In Order. Correction
November 29. I Corinthians 1 – 4.
The book of 1st Corinthians is often first thought of as a book of correction and in each chapter, Paul addresses a different problem within the church at Corinth. For example in this first chapter we have these very serious words from Paul to the church:
1:10 I appeal to you, dear brothers and sisters, by the authority of our Lord Jesus Christ, to live in harmony with each other. Let there be no divisions in the church. Rather, be of one mind, united in thought and purpose. 11 For some members of Chloe’s household have told me about your quarrels, my dear brothers and sisters.

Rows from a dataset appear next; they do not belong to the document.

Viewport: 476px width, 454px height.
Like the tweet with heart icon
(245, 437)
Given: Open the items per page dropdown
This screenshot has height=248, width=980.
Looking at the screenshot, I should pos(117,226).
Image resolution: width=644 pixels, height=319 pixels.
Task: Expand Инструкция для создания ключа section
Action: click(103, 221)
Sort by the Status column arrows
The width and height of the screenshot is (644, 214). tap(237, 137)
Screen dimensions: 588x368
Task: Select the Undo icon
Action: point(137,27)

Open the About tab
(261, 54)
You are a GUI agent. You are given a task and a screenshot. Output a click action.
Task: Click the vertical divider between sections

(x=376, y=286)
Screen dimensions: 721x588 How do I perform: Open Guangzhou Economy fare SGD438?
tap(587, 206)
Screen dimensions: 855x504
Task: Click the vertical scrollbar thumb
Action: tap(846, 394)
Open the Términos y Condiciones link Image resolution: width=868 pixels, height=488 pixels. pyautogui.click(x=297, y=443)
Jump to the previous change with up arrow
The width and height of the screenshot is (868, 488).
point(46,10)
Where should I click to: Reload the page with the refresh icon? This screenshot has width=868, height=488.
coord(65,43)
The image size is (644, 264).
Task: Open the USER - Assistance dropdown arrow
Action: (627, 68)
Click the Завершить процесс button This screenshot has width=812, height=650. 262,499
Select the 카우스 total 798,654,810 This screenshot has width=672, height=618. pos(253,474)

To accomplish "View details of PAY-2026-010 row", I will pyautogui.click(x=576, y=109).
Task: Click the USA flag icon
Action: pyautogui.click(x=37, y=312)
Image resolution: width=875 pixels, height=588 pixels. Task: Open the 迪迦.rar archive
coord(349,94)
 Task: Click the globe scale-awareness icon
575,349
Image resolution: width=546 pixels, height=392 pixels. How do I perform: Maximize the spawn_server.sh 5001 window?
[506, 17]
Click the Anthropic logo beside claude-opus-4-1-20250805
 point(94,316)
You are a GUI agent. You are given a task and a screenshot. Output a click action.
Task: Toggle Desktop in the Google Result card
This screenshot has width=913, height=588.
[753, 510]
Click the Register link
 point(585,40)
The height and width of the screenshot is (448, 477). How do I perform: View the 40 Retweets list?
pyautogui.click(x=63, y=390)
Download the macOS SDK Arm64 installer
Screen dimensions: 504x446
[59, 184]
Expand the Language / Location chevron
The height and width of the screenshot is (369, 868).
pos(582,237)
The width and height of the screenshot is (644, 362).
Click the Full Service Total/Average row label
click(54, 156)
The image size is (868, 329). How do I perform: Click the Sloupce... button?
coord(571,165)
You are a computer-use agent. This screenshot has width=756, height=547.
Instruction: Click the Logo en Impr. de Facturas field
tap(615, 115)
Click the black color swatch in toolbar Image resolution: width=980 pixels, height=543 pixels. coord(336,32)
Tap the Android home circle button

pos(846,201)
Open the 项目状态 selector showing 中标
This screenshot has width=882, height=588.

Later he goes on to speak of further divisions in the church and how that is not acceptable in the body of Christ. Discipline is hard. It is hard to give, and it is hard to receive. But if you look closely at this letter of correction, it becomes clearer that discipline and correction have many layers. Paul may be writing these words out of concern for bad behavior, poor conduct or lifestyles that are displeasing to God, and that misrepresent the Lord Jesus Christ, but it does not take long in reading his disciplinary words to begin to experience those layers. In the introduction alone notice the emphasis on Christ and the good that comes with Him and because of Him.
1:2 I am writing to God’s church in Corinth, to you who have been called by God to be his own holy people. He made you holy by means of Christ Jesus, just as he did for all people everywhere who call on the name of our Lord Jesus Christ, their Lord and ours. 3 May God our Father and the Lord Jesus Christ give you grace and peace.
Another example from verse 30 of the first chapter; notice what Christ has done for you if you have believed in Him and His death, burial, and resurrection. You are united with Christ. You are made right with God. You have been made pure and holy and freed from sin! Those are amazing benefits, blessings, and changes made available to you because of Christ and His work on the cross.
1:30 God has united you with Christ Jesus. For our benefit God made him to be wisdom itself. Christ made us right with God; he made us pure and holy, and he freed us from sin.31 Therefore, as the Scriptures say, “If you want to boast, boast only about the Lord.”
When God, as the perfect Father, disciplines or corrects you, understand that woven into the correction (that part is not fun) are great lessons of the person of Christ Jesus and the plan of God for your life. Discipline, motivated by love, and administered with pure motives, is for your good. The corrections and course change in a life and attitudes come as they are measured and compared to the life of Christ, His actions, and His attitudes. Read these chapters of correction again, but this time look for Christ. And do the same the next time you find your life in the midst of God dealing with you as His child that needs correction and discipline. It will not take long for you to see the many layers and benefits of His love and correction in your life.